SAINT-ETIENNE, France — Fiji defeated Australia 22-15 for the first time in 69 years and sent a jolt of joy rippling through the Rugby World Cup on Sunday.
The Fijians had to win to stay in the hunt for their first quarterfinal in 16 years, and lived to fight on while putting the heat back on Wales and Australia, who meet next Sunday. One of the trio won’t make it out of Pool C.
Famed for being rugby’s greatest ad-libbers, Fiji put the razzle-dazzle away and won in a very un-Fijian traditional way: Strong set-piece, breakdown domination, hard yards by the forwards, brick-wall defense, and relentless commitment for 80 minutes.
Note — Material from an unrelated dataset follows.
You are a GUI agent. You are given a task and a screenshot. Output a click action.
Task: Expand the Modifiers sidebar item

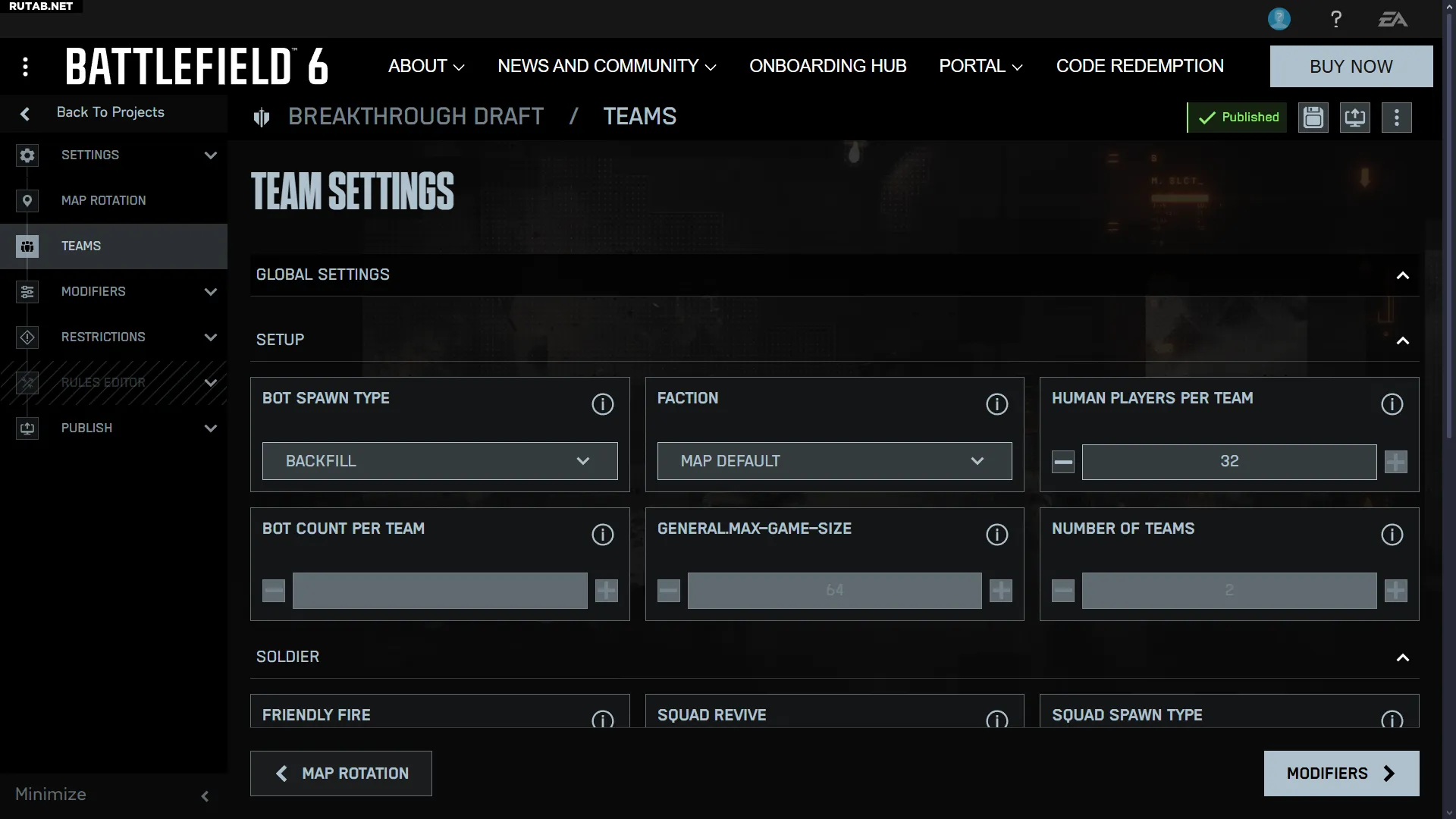[210, 292]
The Fijians were disciplined, composed and clinical in a heavily defensive game of few chances.
This result was not on the scale of Japan beating South Africa in 2015 or that much of an upset. This result was coming. Fiji crushed the Pacific Nations Cup. It pushed France close and toppled England at Twickenham in the warmups, then would have beaten Wales last weekend with even an ounce of luck in their pool opener.
Australia has brought to the Rugby World Cup its youngest squad in 20 years, a squad still learning how to win. A Fiji side that has been around the block several times gave the Wallabies a lesson that the Australians had given the Fijians in their previous 18 matches dating to 1961.
Australia badly missed three key injured players - captain Will Skelton, vice captain Tate McDermott and tighthead Taniela Tupou - but the Fijians had the majority backing of the Stade Geoffroy-Guichard crowd, who cheered every turnover and penalty for Fiji.
And they had lots to cheer.
Australia gave up 18 penalties, 11 at the breakdown.
Fiji put four of those penalties between the posts to lead 12-8 at halftime thanks to an unexpected goalkicker who enjoyed a dream start. Simone Kuruvoli, who rarely kicks for the Fijian Drua in Super Rugby, was picked ahead of Frank Lomani and nailed all four of his penalties at goal, plus the sideline conversion of Josua Tuisova’s try.
Kuruvoli limped off and was replaced by Lomani who made only one of his three goalkicks, but it was enough.
Australia scored two tries, from smart thinking by Mark Nawaqanitawase in the first half and replacement wing Suliasi Vunivalu in the second to earn a losing bonus point that could be important.